Веллману надо бы явиться на работу — он числился секретарём какой-то канцелярии, но именно числился, потому что работа его не интересовала. Его интересовали люди — солдаты, купцы, художники, бродяги, проститутки и прочие деклассированные элементы, которые окружали его с самого детства. Он любил и хорошо знал Стокгольм и подробно описывал свои похождения в нём в так называемых посланиях. Сам Густав III благоволил к поэту Веллману и наслаждался его фривольной поэзией, и это внимание первого лица в государстве спасало безалаберного Веллмана от многих бед и неприятностей.
Фредман был зажиточным часовщиком, но после неудачного брака «сошёл с колеи» и быстро спустил все деньги в кабаках. Папаша Мовитц, когда-то служивший в артиллерии, стал инвалидом и уличным и кабацким музыкантом. Улла Винблад, дочь артиллериста, совращённая каким-то русским полковником, была теперь кабацкой девкой и «уличной нимфой».
Улла Винблад, дорогая,
Вся живая, огневая,
Ты всегда готова к свадьбе, —
писал о ней Веллман.
К.М.Беллман оставил после себя целую серию стихотворений, поэм и посланий с удивительно тонким и ироничным описанием всего того, что его окружало. В стране бурно развивалась наука и культура, густавианская эпоха была в самом разгаре. Шведский Державин, Барков и Давыдов в одном лице, он сам был продуктом этой эпохи, выразителем её духа и атмосферы — атмосферы лёгкости, фривольности и утончённости. Его миром были кабаки и рестораны, по ним мы узнаём историю города и его обитателей. Его называли придворным шутом в театральной державе Густава III.
После смерти короля для Веллмана наступили трудные времена: он не успевал отбиваться от затаившихся до сих пор кредиторов и судейских чиновников. Когда он умер от чахотки в 1795 году, почти никого из его друзей и знакомых уже не было в живых. Улла Винблад пережила его всего на три года, но лучше бы было, если бы она умерла раньше.
На пороге нового века Стокгольм Веллмана прекратил своё существование.
...Заглянем вместе с волшебным гусем и Нильсом Хольгерссоном в глубь истории ещё на сто лет и воспарим над кварталами Сёдермальма. Их ещё не коснулась рука строителя и архитектора: кругом сады и палисады, болота и трясины, холмы и скалы.
Стоит ядрёная сентябрьская погода — преддверие бабьего лета. Там и тут к небу поднимаются дымки винокурен, размахивают крыльями ветряные мельницы. По улицам бродят драчливые и недовольные солдаты-инвалиды, больные рабочие-текстильщики, пьяные матросы в обнимку с финскими девицами.
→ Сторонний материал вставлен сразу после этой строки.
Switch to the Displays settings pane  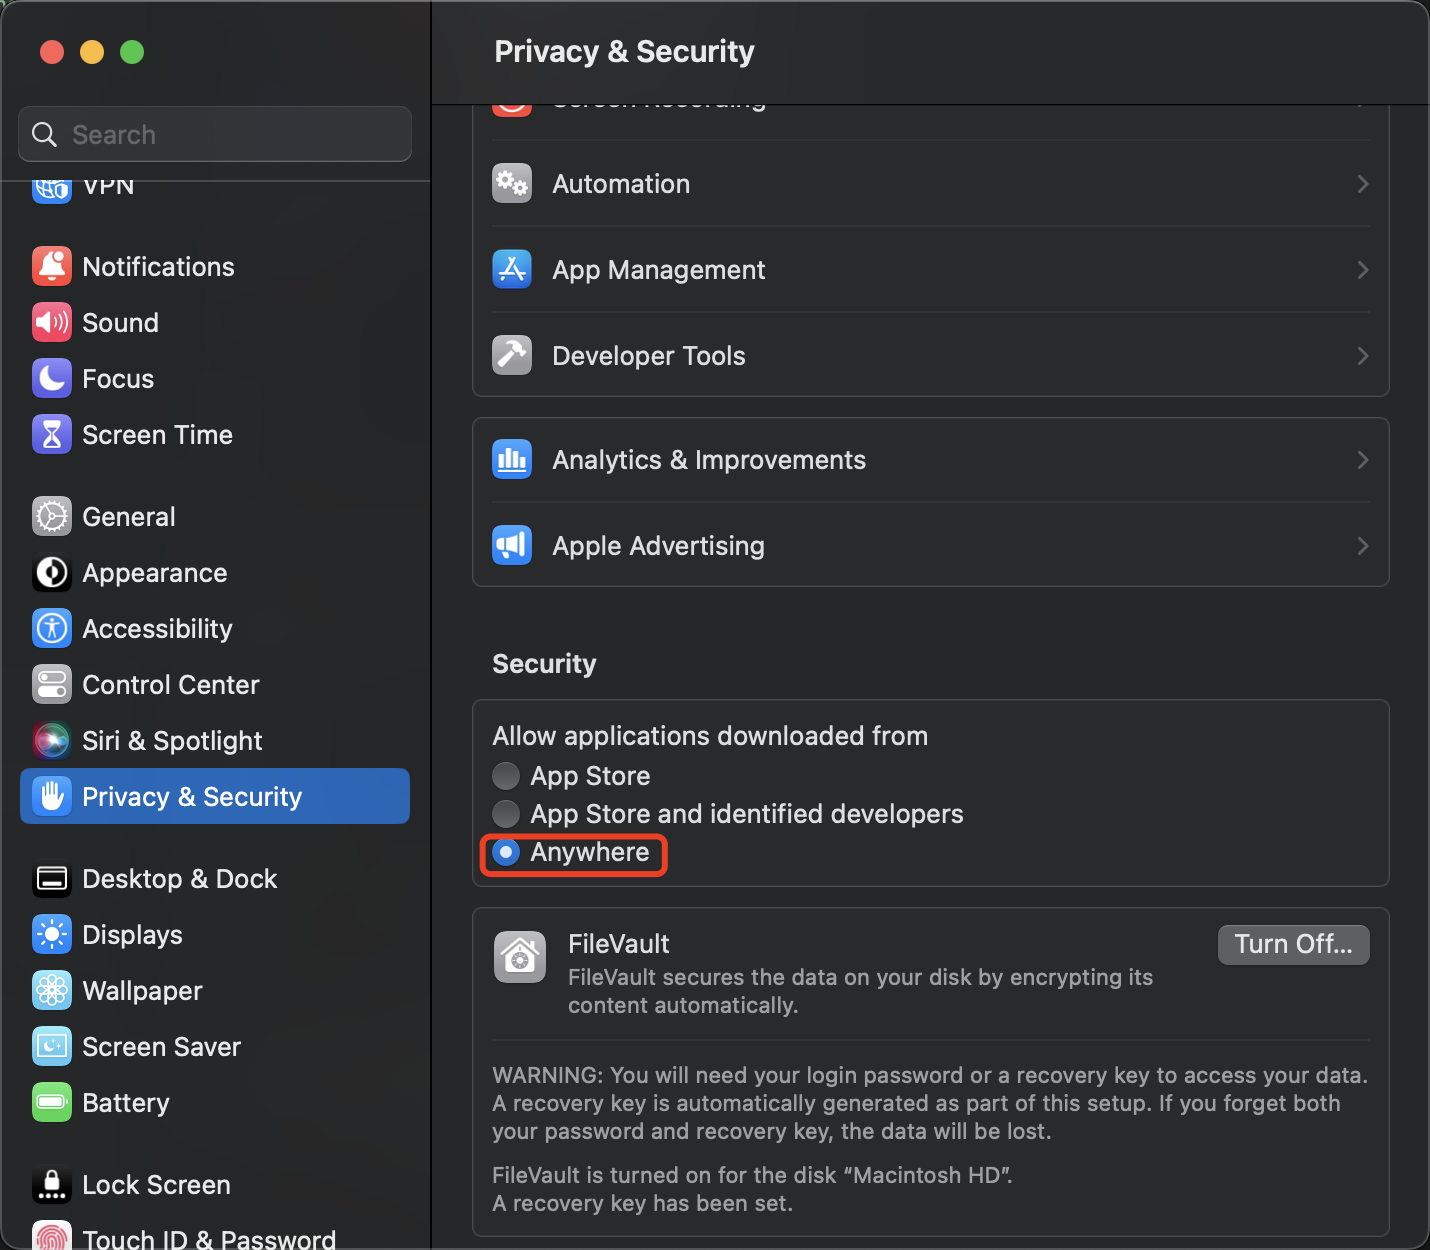pyautogui.click(x=132, y=935)
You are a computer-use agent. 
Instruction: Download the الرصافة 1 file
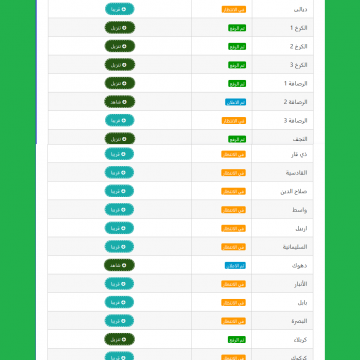click(120, 83)
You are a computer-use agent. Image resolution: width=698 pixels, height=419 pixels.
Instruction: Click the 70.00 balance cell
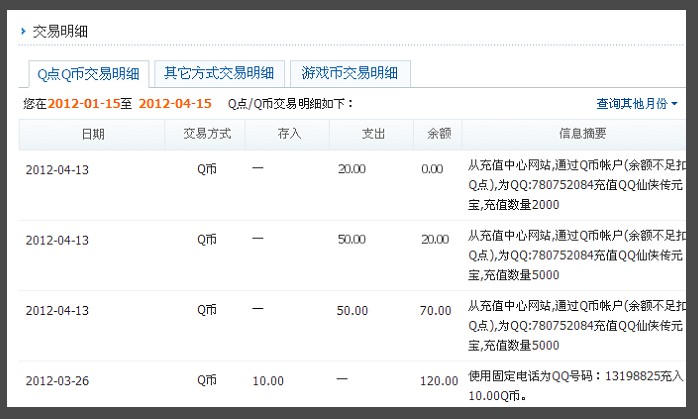click(x=435, y=311)
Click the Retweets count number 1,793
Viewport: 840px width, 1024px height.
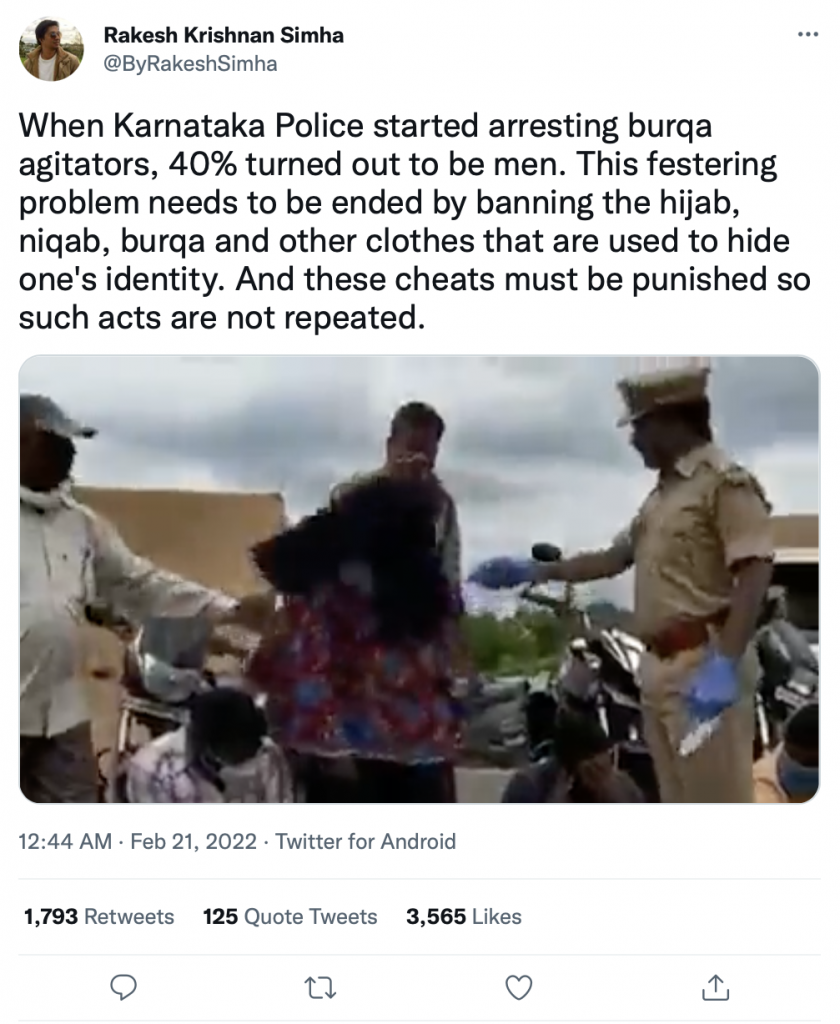51,917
Эту идилличную картинку нарушают дикие крики, доносящиеся со стороны подворья королевского переводчика Даниила Анастасиуса. Из дома выбегает простоволосая женщина и, оглашая улицу истошными криками, направляется к зданию суда. В присутственном месте она представляется Марией да Валлентина. Не переставая рыдать, она рассказывает судье, что её жилец Йоханн Александер Селецки две недели тому назад заявился домой в пьяном виде и нанёс её мужу Даниилу Анастасиусу и пытавшейся утихомирить буяна свояченице несколько ножевых ран, от которых муж только что скончался.
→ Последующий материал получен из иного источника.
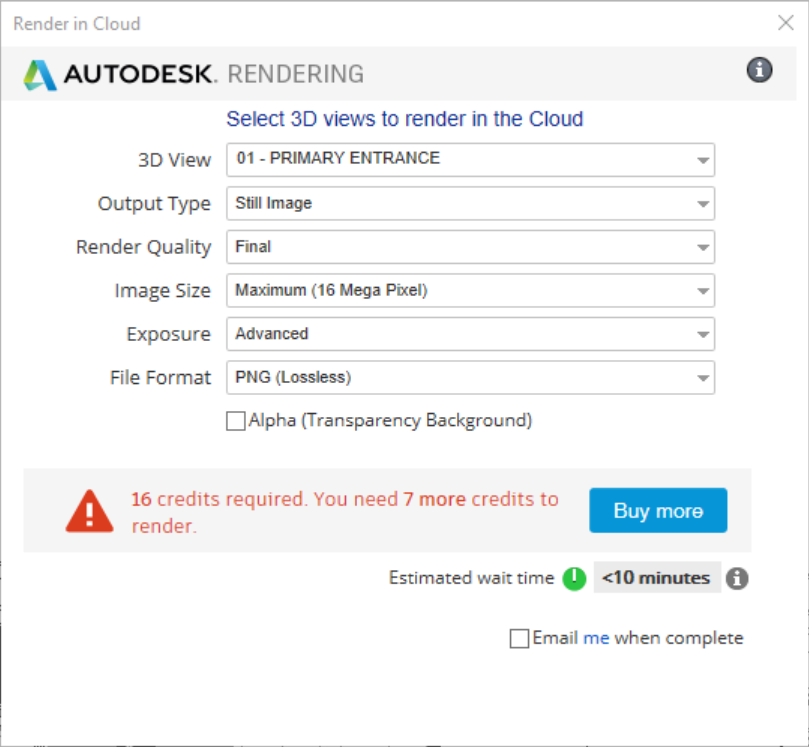
Task: Expand the Render Quality dropdown
Action: point(700,247)
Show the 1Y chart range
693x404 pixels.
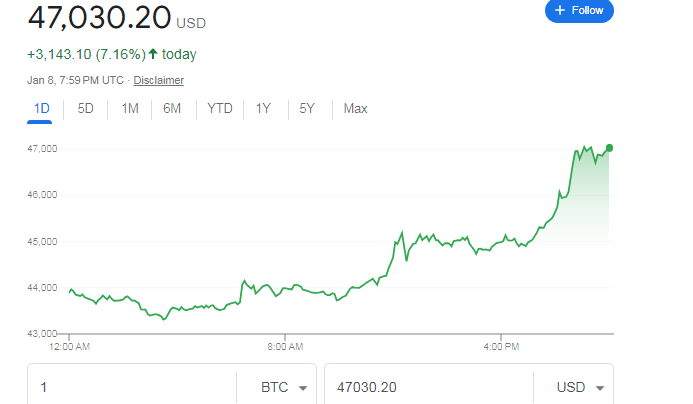(263, 109)
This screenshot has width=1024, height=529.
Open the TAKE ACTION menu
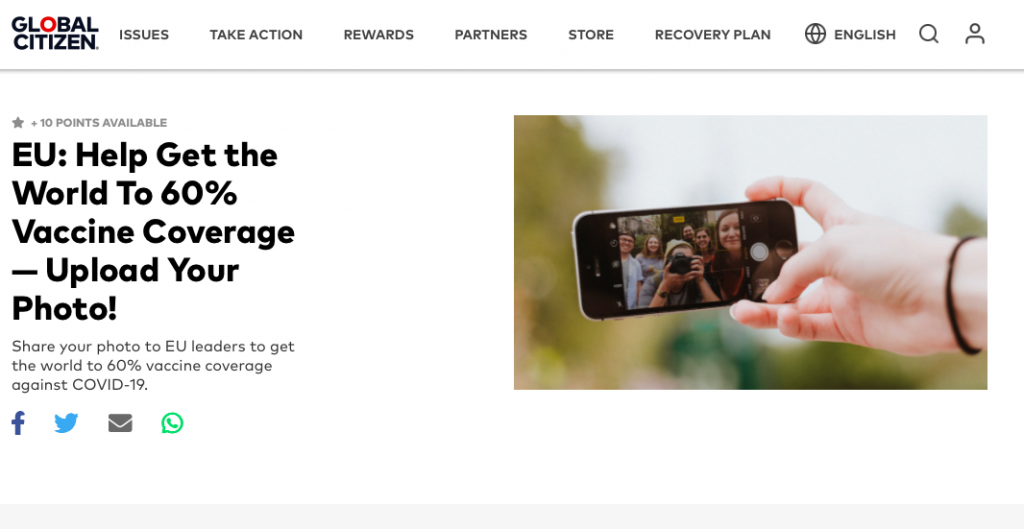(256, 35)
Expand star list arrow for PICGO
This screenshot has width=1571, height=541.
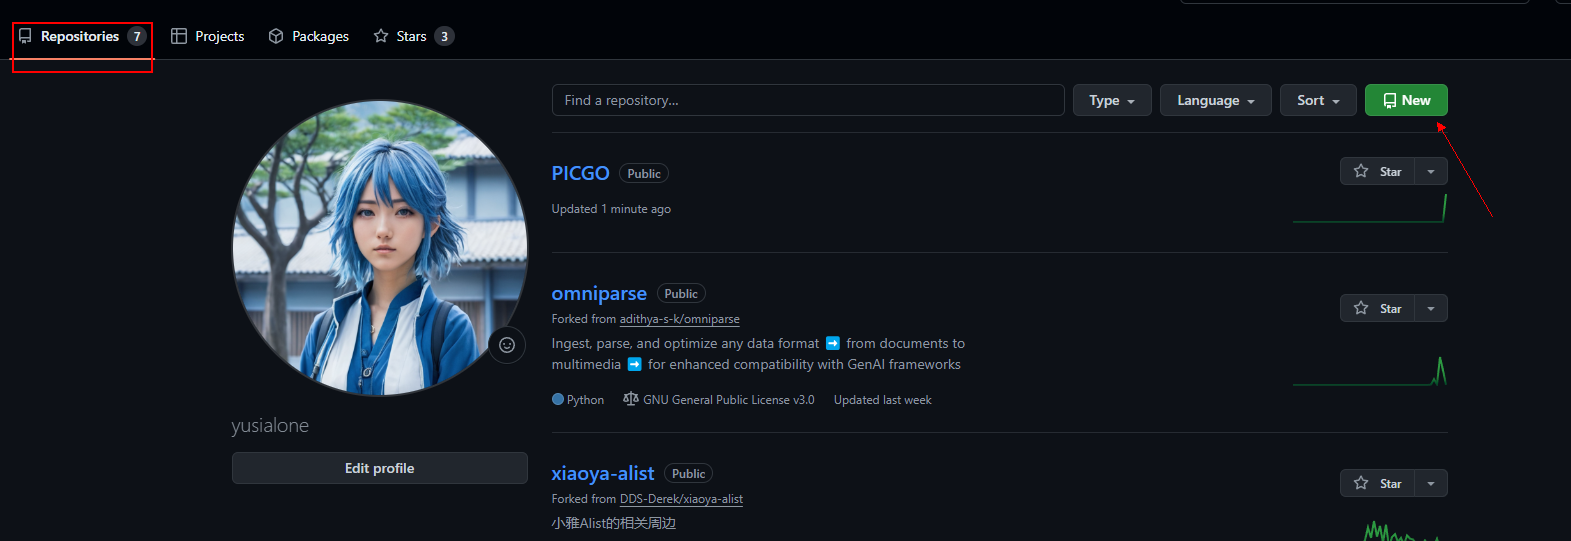[x=1431, y=171]
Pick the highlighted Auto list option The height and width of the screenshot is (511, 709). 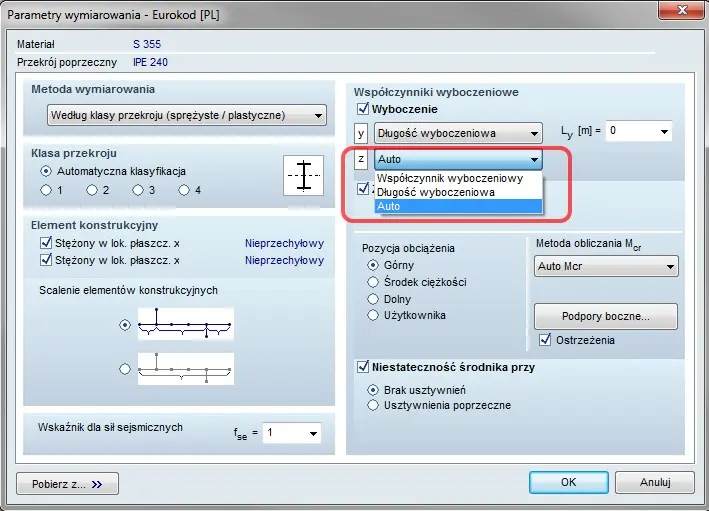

— Неизвестно ещё, выживет ли сестра покойника,—причитает то ли португалка, то ли испанка на ломаном шведском языке.
— Что послужило причиной драки между вашим мужем и постояльцем? — пытливо всматриваясь в бегающие блудливые глазки женщины, спрашивает судья.
— А кто его... их знает... Пьяный он был, постоялец-то!
— А что это у тебя светится под глазом? — Судья указывает перстом прямо в синяк.
Мария перестаёт хныкать, вся сжимается, как кошка перед прыжком:
— Это вас не касается. Поскользнулась и упала, если хотите знать.
— Ну хорошо, хорошо...Что же ты хочешь, женщина?
— Я хочу, чтобы убийцу примерно наказали, а мне пусть возместят расходы на его содержание в течение восьми месяцев. Селецки задолжал мне большие деньги, а мне не на что похоронить мужа.
— Да будет так. Иди с богом домой.
К дому Анастасиуса направляется наряд солдат с алебардами и мушкетами. Некоторое время спустя они выходят из дома, подталкивая оружием тщедушного человечка в странной — то ли татарской, то ли немецкой — одежде, с жидкой бородёнкой, горделиво торчащей вверх, и направляются прямо в тюрьму.